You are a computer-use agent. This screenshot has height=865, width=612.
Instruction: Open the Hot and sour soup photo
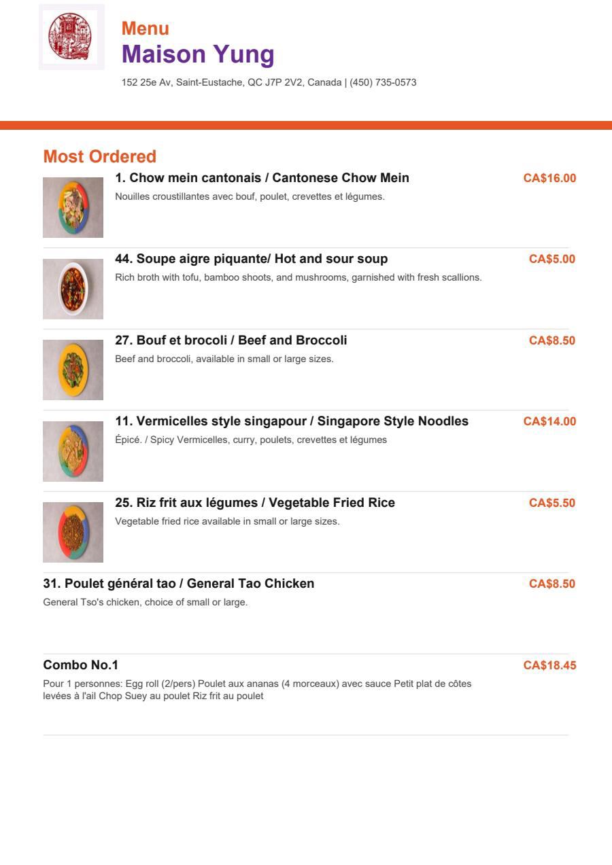tap(73, 289)
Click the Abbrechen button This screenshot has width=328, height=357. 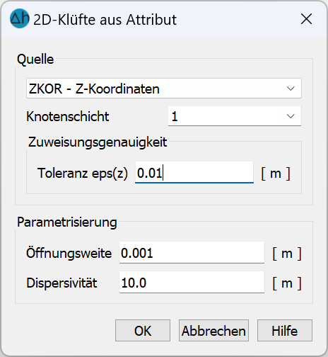pos(213,331)
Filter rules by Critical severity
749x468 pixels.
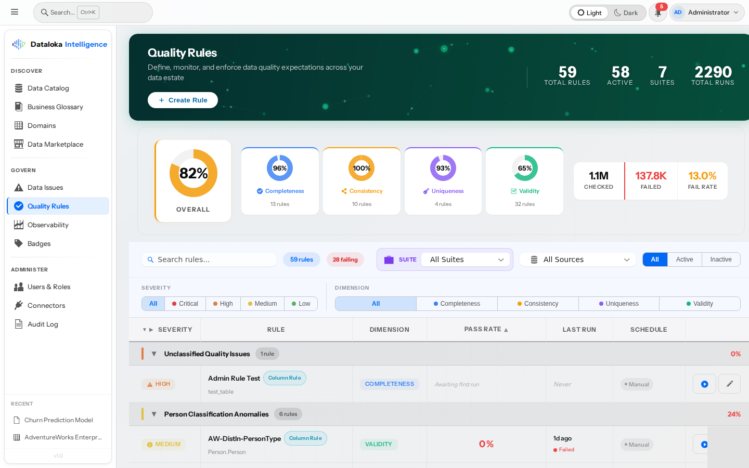(x=185, y=303)
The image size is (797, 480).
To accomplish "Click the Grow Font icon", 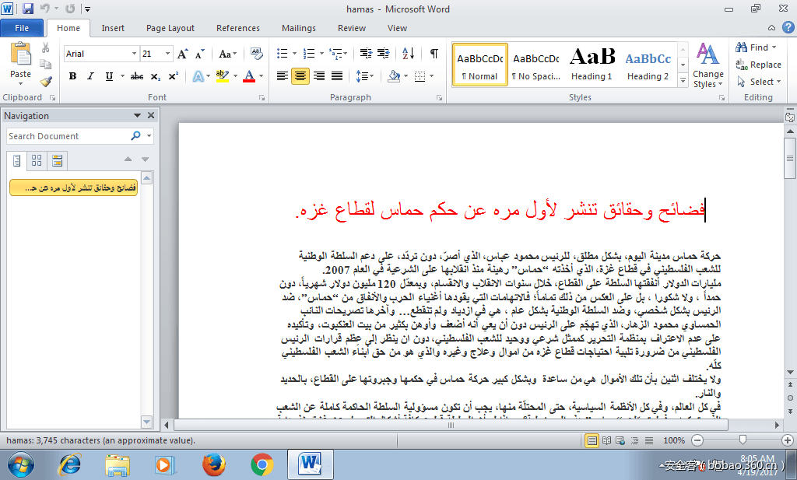I will (x=182, y=54).
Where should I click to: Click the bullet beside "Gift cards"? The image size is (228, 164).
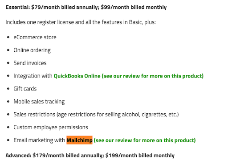pyautogui.click(x=8, y=89)
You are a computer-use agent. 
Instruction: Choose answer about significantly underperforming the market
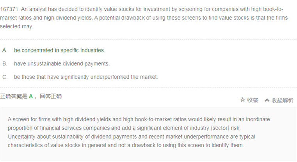point(86,77)
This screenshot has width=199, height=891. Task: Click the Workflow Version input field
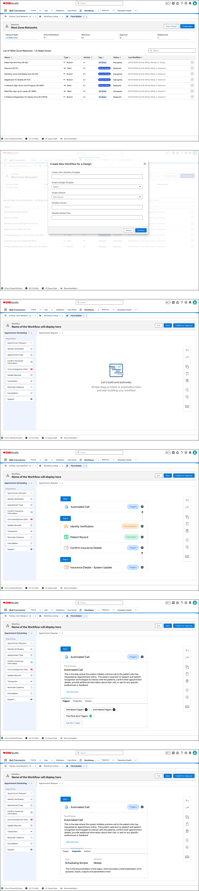point(97,207)
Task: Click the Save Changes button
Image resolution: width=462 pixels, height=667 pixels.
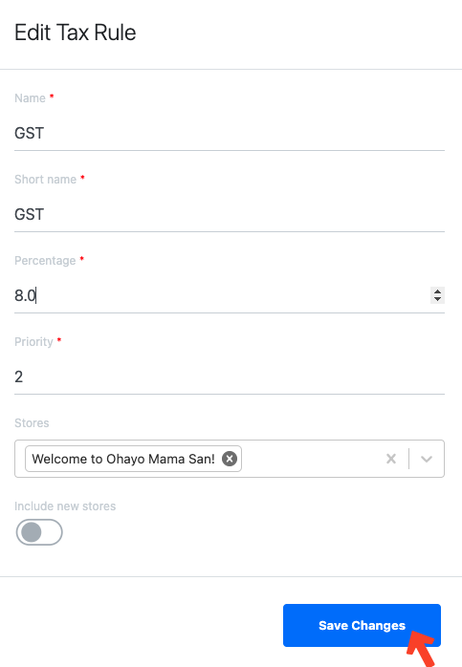Action: click(x=362, y=625)
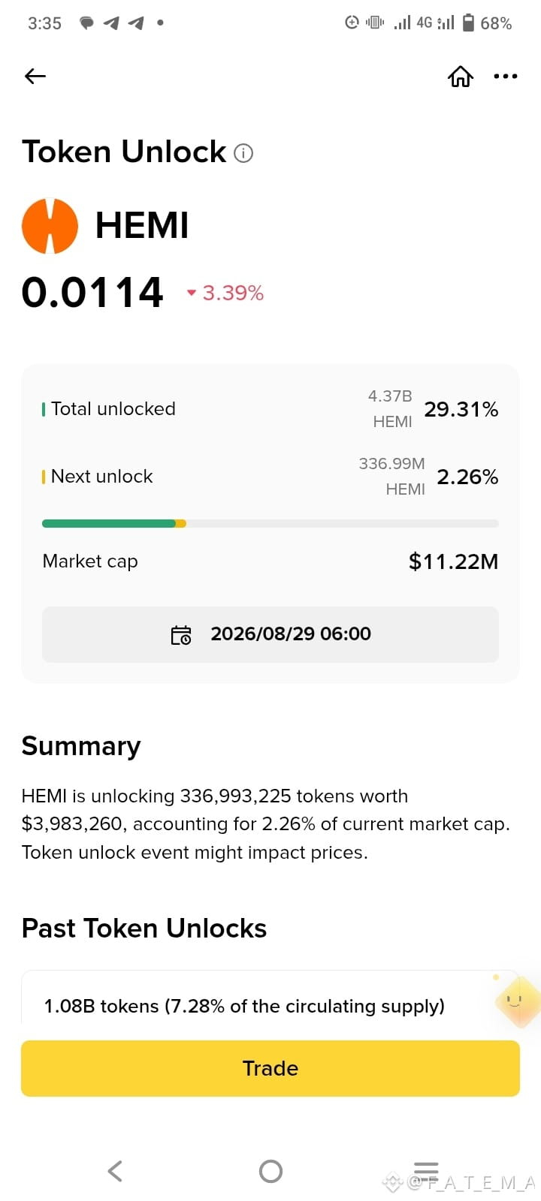Viewport: 541px width, 1201px height.
Task: Tap Android navigation back chevron
Action: tap(115, 1171)
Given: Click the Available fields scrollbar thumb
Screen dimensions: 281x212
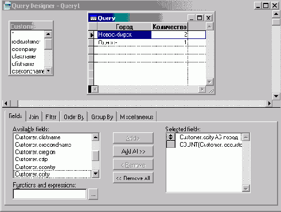Looking at the screenshot, I should [95, 156].
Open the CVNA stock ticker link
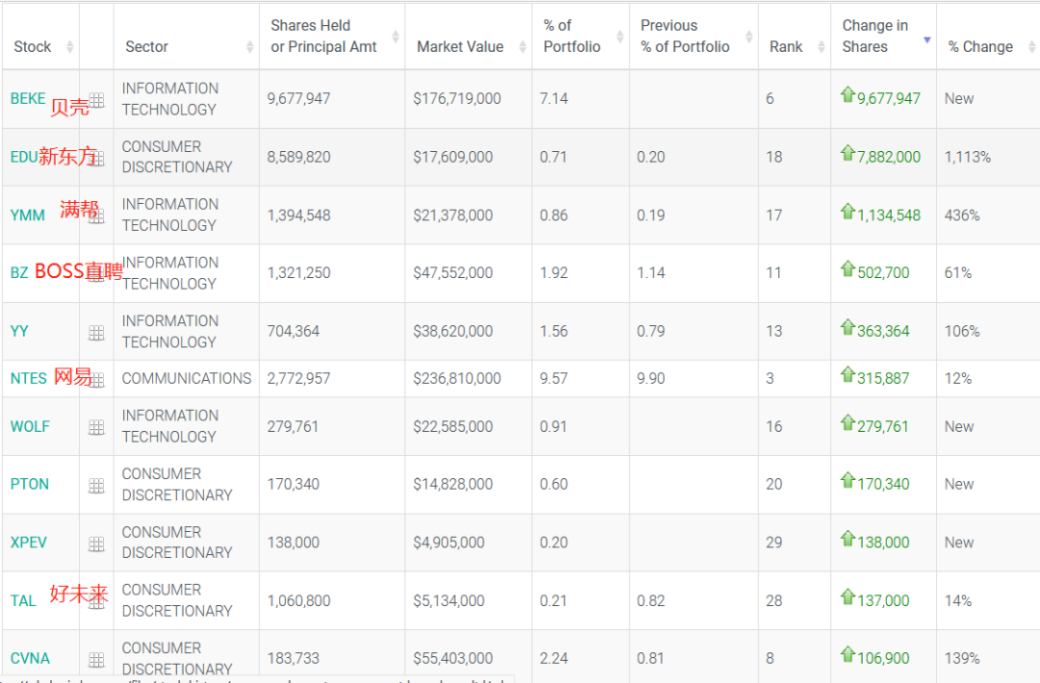Viewport: 1040px width, 683px height. click(x=30, y=658)
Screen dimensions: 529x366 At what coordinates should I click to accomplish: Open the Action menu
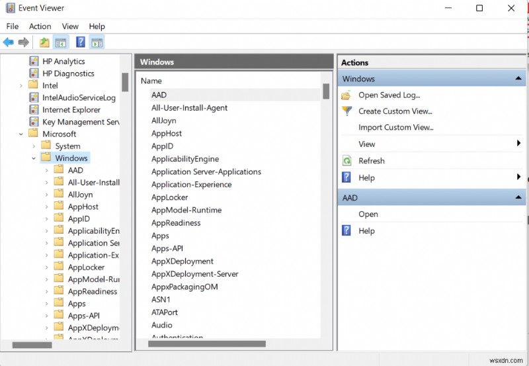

^^^^

Each line of the records that contains the string "agent" must be copied.

You are a computer-use agent. This screenshot has height=865, width=612.
You are a computer-use agent. 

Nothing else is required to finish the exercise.